I found his words coming out of my mouth, cotton-sticky like when you are telling a lie. “No one is allowed to wear or carry anything that disrupts the learning environment. It’s in the Constitution. Not even the SAGA kids.”
My betrayal in this moment — of myself, my students — flattens any further interaction or possibility as I automo-tron-ically instruct them to put their flags away and head to class. I don’t know why no other teachers joined in that moment; they were all busy in their classrooms readying the instructional time. I am also teaching in this moment so many things I don’t want to teach. I am teaching them to push aside their feelings and go to class. I am teaching them to value some old dead-white-guy document over the impact they are having on their community. I am teaching them that our learning environment does not include queer or trans visibility. I am teaching them, ultimately, that I am afraid of having the conversation with them, and that intimidation can get trans and queer people to put their flags away.
We fight for our instructional time in so many ways, we fight for smaller classes so our students can be treated with dignity, to have materials to support their learning, and to have time to do our best by them. We also have to fight for the instructional time we are communicating every single day, in the hallways and in what parts of our lives we allow ourselves to share. During the beginning of this year, as the students’ conflicts around representation have been continuing to unfold, I used to listen to Jennifer Gonzalez’s “Lessons in Personhood” from the Cult of Pedagogy Podcast on the way to school on loop:
They are watching. Every moment students spend in our rooms, amid the business of the day, the paper pushing and content coverage, amid the setup and teardown of projects, they hear everything we say. About ourselves. About the world. About them. They watch how we handle ourselves when we are pressed for time and when we receive gifts and when we screw things up. . . . Whatever it is we put before them, they will learn from it.
What am I teaching my students about being trans? What am I teaching them about being a person? I want so desperately to model to them being grounded and present in the face of fear, not shrinking ourselves as white nationalism and conservativism resurge in the United States. I want to be risking as much as they are, in asserting our existence without waiting for permission, about speaking freely without waiting to be invited.
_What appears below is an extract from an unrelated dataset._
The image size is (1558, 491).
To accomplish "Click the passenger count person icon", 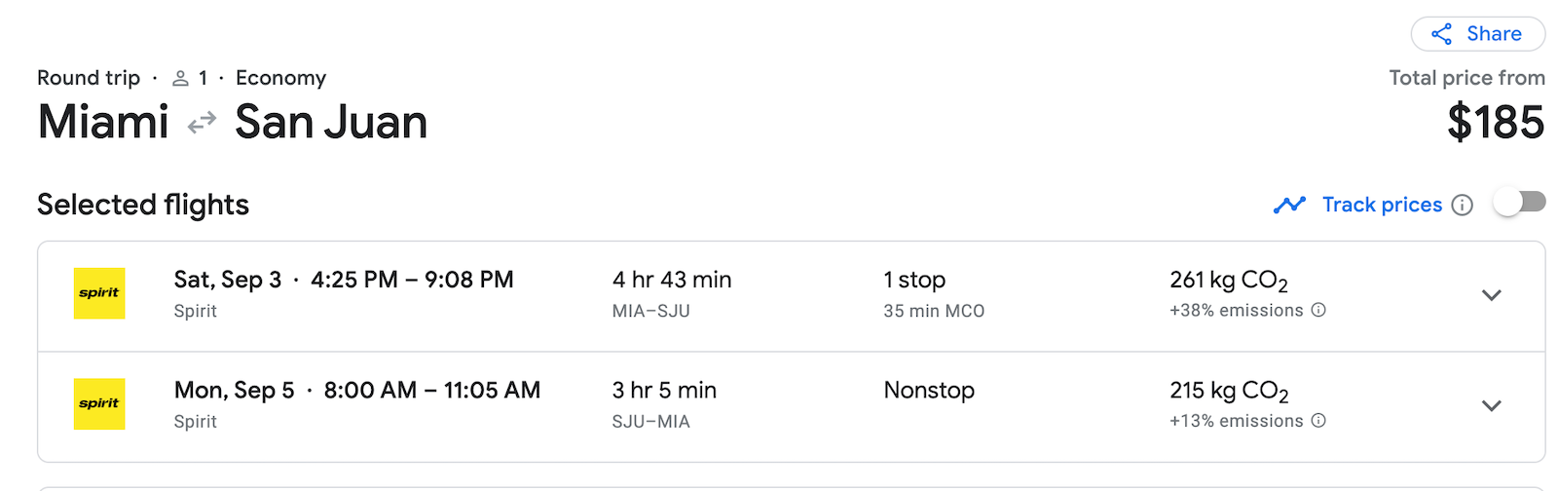I will 180,78.
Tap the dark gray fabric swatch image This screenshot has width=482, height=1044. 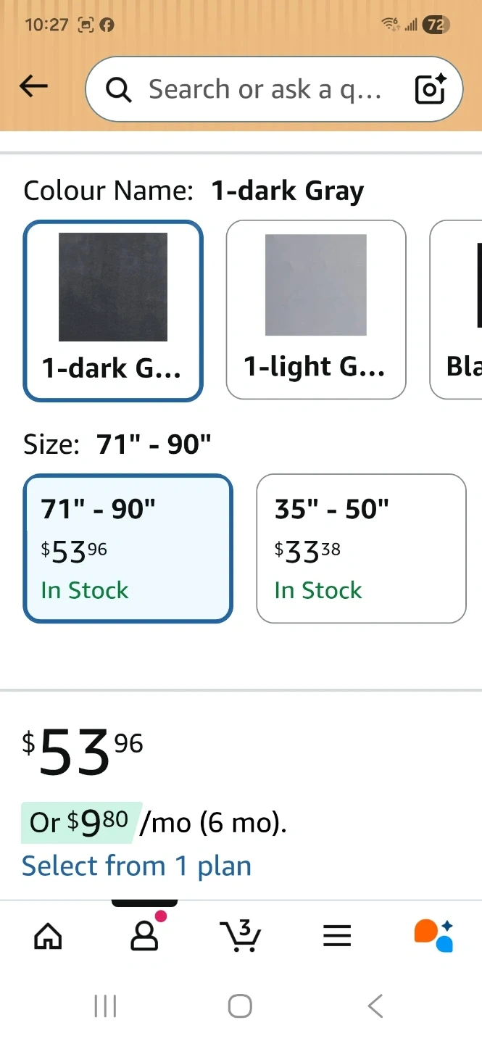coord(113,287)
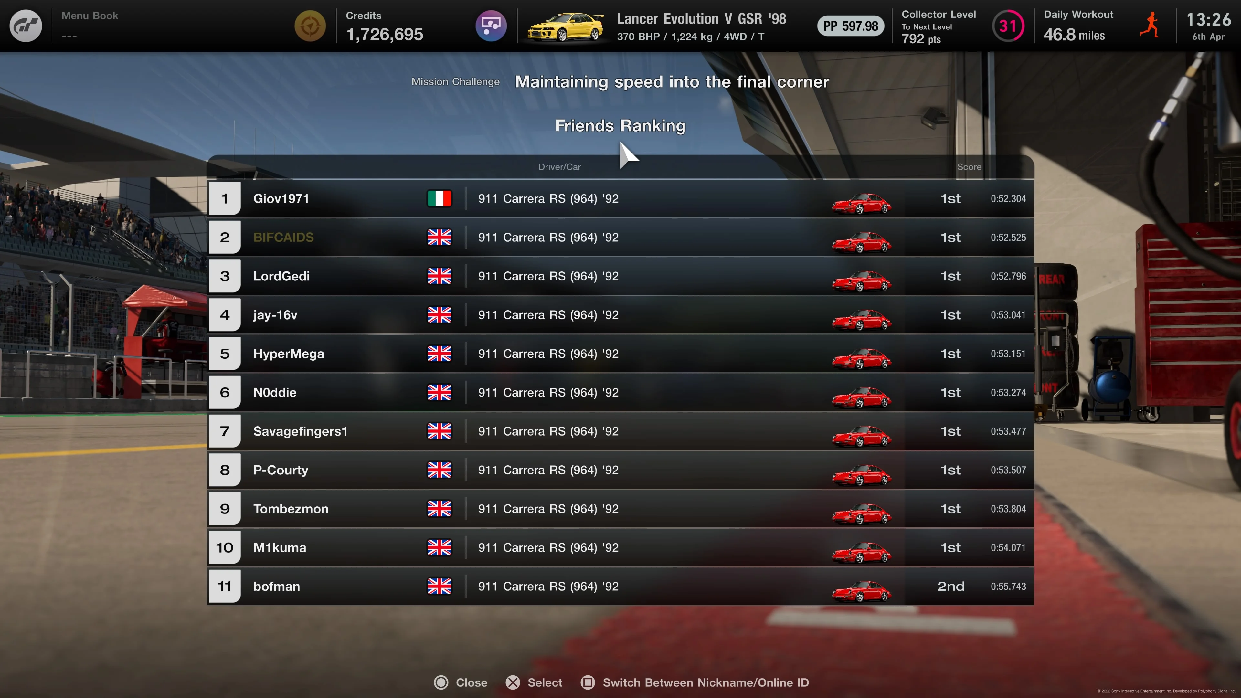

In the spring of my third year, I almost left the district. I couldn’t reconcile my vision of the world with the kind of human I was showing my students. I took a sick day to go to the Oregon teacher job fair, and of course, ran into my principal, which forced me to be honest with her about how the silence was crushing me. She encouraged me to reach out to human resources about the agreement, so I wrote them, and explained how much humanity had been erased by our agreement on “instructional time.” I asked them to never have another trans teacher, or any teacher, sign a document like that again.
Even while I contend with the shame of how much of myself I have folded up and away in these past four years, my students’ refusal to be silenced calls me out into the space they are taking — with their flags and dance parties and “that’s pretty gay” choruses over everything they love. I won’t show my students that fear has constricted my throat any longer, or that an agreement on letterhead can continue to erase my humanity, or that so many averted eyes can keep me from continuing to look out with a smile. Our humanity as educators is the power that those who seek to privatize and disinvest in public education don’t want us to know that we have, because it cannot be regulated by contracts or secret closed-door agreements. A teacher in their full humanity and power can recognize the same in their students, and demand better from the education system that dehumanizes all of us.